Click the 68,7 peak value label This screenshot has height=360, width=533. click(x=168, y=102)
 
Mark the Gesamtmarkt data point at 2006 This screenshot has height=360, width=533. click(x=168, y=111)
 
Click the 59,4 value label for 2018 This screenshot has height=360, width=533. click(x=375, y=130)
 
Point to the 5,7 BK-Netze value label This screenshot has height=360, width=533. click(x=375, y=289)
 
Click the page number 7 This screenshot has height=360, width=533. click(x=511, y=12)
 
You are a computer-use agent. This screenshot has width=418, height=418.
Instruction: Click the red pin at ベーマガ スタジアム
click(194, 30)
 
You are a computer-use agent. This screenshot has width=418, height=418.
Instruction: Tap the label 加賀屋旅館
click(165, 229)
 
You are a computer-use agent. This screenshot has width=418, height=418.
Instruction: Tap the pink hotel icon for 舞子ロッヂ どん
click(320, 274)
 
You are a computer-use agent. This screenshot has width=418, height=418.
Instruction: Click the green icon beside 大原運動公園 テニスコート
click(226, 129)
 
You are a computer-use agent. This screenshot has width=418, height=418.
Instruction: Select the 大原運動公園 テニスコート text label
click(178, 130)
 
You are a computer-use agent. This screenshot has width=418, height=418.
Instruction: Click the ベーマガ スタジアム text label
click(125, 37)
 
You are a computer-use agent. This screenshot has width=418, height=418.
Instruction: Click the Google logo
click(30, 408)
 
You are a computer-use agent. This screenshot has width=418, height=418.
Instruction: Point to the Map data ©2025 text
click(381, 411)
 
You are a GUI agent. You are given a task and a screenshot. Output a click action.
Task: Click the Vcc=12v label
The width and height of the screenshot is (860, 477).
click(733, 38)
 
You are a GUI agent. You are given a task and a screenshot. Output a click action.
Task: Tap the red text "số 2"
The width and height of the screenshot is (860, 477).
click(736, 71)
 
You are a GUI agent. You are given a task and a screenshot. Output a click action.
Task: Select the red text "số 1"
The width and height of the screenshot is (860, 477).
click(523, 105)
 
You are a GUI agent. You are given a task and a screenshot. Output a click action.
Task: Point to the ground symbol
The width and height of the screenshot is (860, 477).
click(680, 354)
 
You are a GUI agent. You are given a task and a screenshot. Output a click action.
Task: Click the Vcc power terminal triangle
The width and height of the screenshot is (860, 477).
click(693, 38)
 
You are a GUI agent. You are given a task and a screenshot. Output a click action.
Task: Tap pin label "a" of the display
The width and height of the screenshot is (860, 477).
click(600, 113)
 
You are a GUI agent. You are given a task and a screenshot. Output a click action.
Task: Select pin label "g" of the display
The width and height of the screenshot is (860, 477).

┄┄┄┄┄┄

GIVEN INSTRUCTION :: Lay out the records above as a numbered list, leaving out blank lines, from the line with "Point to the 5,7" up to and including the line with "click(226, 129)".

RESULT ::
1. Point to the 5,7 BK-Netze value label This screenshot has height=360, width=533. click(x=375, y=289)
2. Click the page number 7 This screenshot has height=360, width=533. click(x=511, y=12)
3. You are a computer-use agent. This screenshot has width=418, height=418.
4. Instruction: Click the red pin at ベーマガ スタジアム
5. click(194, 30)
6. You are a computer-use agent. This screenshot has width=418, height=418.
7. Instruction: Tap the label 加賀屋旅館
8. click(165, 229)
9. You are a computer-use agent. This screenshot has width=418, height=418.
10. Instruction: Tap the pink hotel icon for 舞子ロッヂ どん
11. click(320, 274)
12. You are a computer-use agent. This screenshot has width=418, height=418.
13. Instruction: Click the green icon beside 大原運動公園 テニスコート
14. click(226, 129)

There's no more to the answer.